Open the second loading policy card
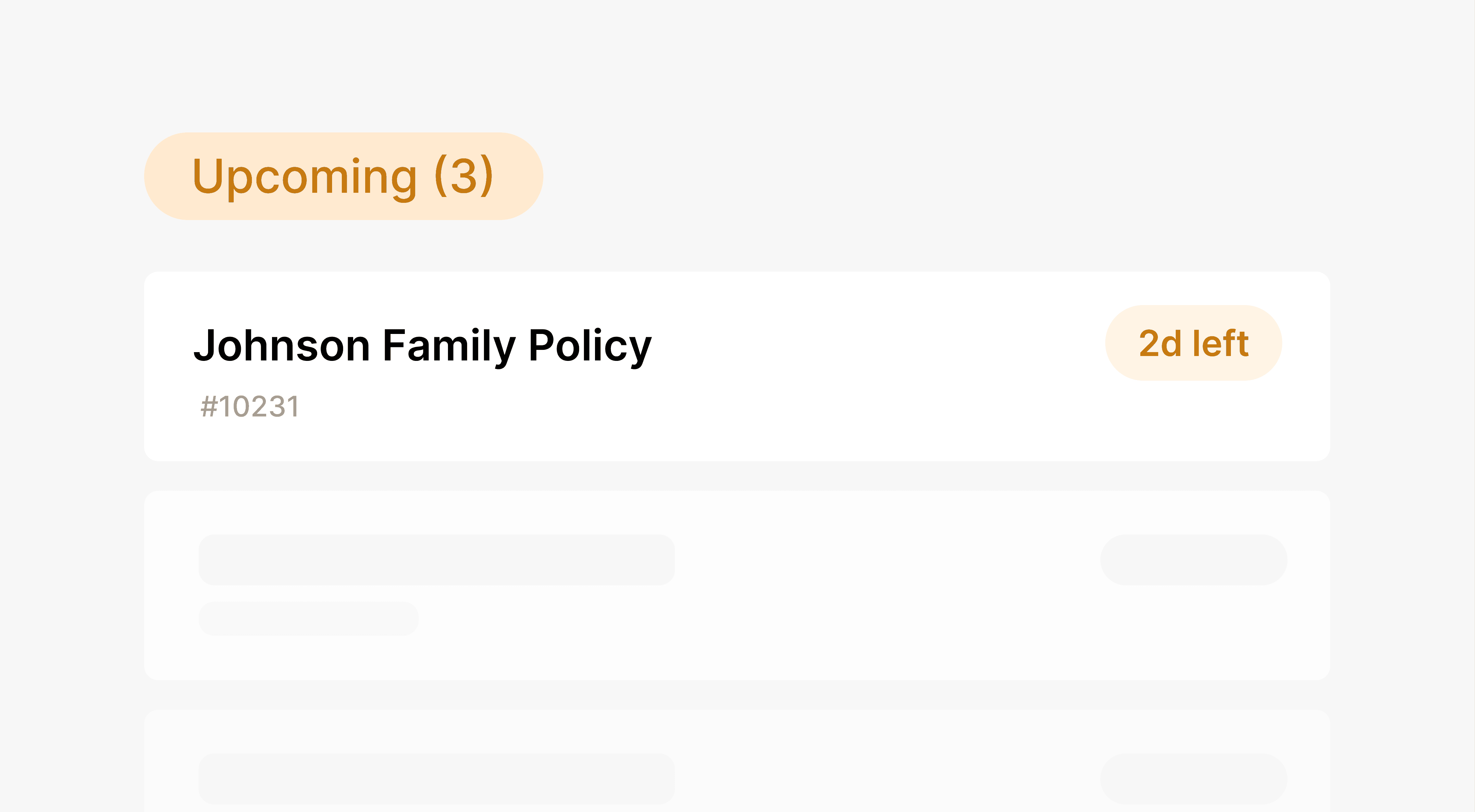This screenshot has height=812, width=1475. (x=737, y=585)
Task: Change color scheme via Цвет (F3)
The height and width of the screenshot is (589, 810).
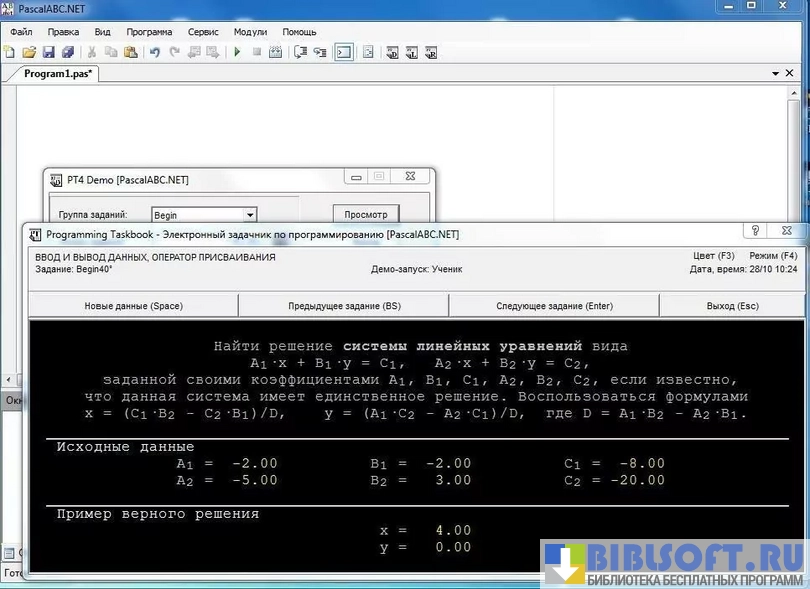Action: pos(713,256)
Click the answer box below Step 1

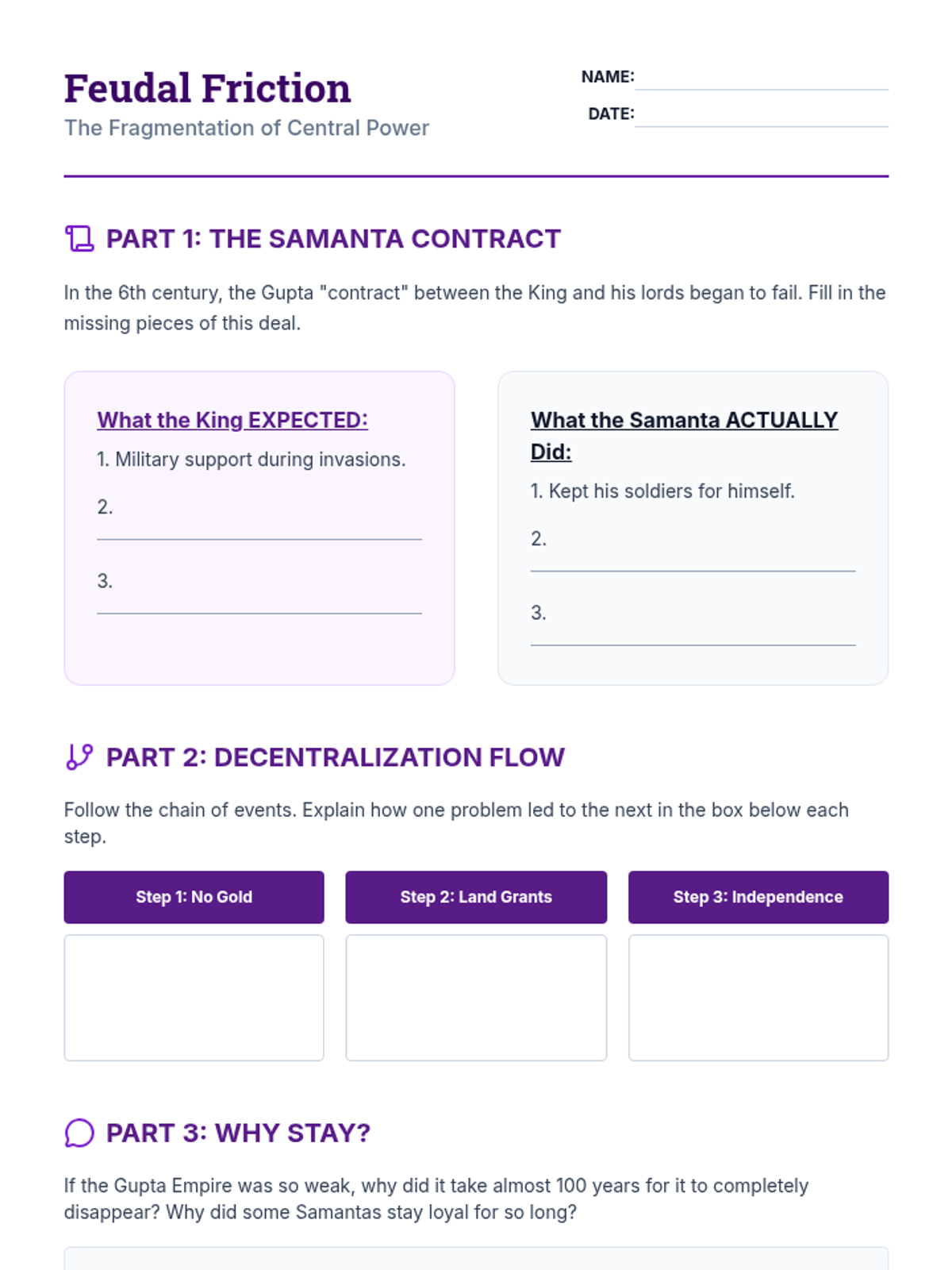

Task description:
Please set down the whole listing above exactly and skip every picture.

Solution:
Open the second loading policy card
This screenshot has height=812, width=1475. (x=737, y=585)
Task: Change color scheme via Цвет (F3)
The height and width of the screenshot is (589, 810).
Action: pos(713,256)
Click the answer box below Step 1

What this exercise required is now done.